Assignment:
Reproduce the full listing below exactly. Do not include the pictures.

Task data:
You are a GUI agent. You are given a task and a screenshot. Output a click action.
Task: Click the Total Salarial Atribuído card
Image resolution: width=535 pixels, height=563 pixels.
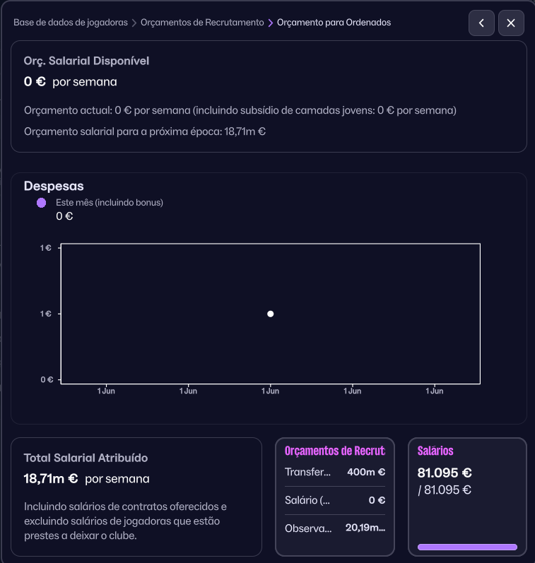pyautogui.click(x=136, y=497)
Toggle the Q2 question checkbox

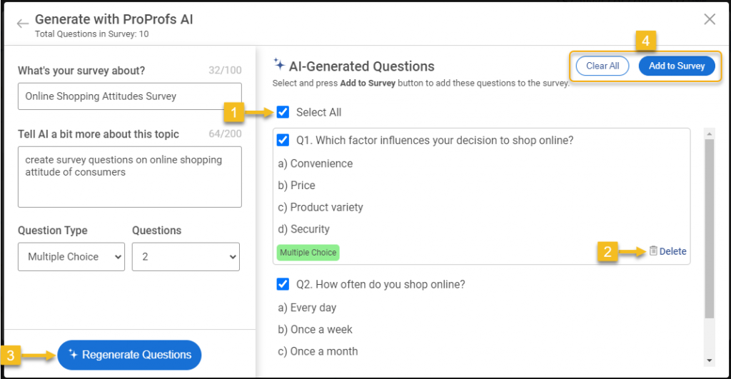tap(283, 285)
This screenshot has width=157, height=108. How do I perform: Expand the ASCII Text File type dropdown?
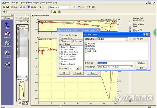point(132,67)
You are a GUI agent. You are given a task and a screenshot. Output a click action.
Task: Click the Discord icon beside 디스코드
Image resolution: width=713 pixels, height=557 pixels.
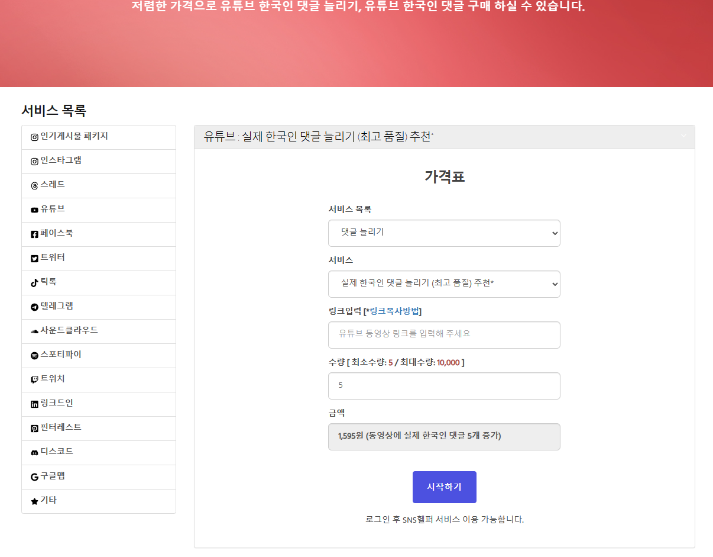click(x=34, y=452)
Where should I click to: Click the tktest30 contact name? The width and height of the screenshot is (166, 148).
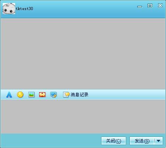point(24,9)
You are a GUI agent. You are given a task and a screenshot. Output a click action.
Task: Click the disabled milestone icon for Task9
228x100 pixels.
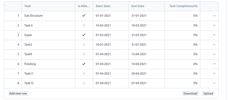pos(84,54)
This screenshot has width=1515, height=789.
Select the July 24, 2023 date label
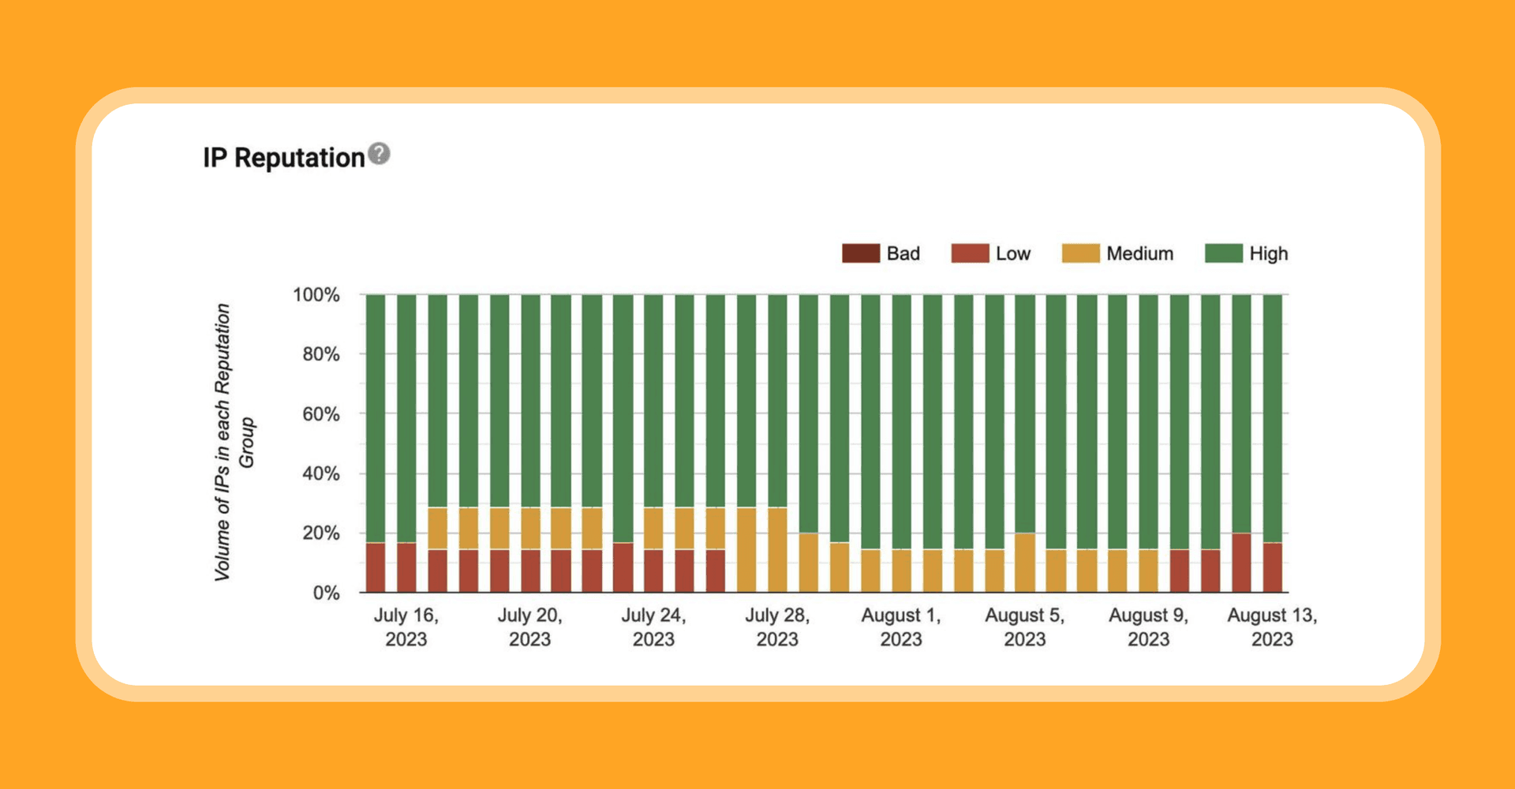[x=653, y=626]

Solution for this task:
You are a GUI agent. You are given a task and a screenshot. Output a click action.
Task: Click the Total Salarial Atribuído card
Image resolution: width=535 pixels, height=563 pixels.
pyautogui.click(x=136, y=497)
Toggle the Q2 question checkbox

tap(283, 285)
This screenshot has width=157, height=108. How do I perform: Expand the ASCII Text File type dropdown?
point(132,67)
You are a GUI agent. You are given a task and a screenshot. Output a click action.
Task: Click the Discord icon beside 디스코드
Image resolution: width=713 pixels, height=557 pixels.
click(x=34, y=452)
Where should I click to: Click the tktest30 contact name? The width and height of the screenshot is (166, 148).
point(24,9)
You are a GUI agent. You are given a task and a screenshot. Output a click action.
Task: Click the disabled milestone icon for Task9
228x100 pixels.
pos(84,54)
This screenshot has width=1515, height=789.
Select the July 24, 2023 date label
[x=653, y=626]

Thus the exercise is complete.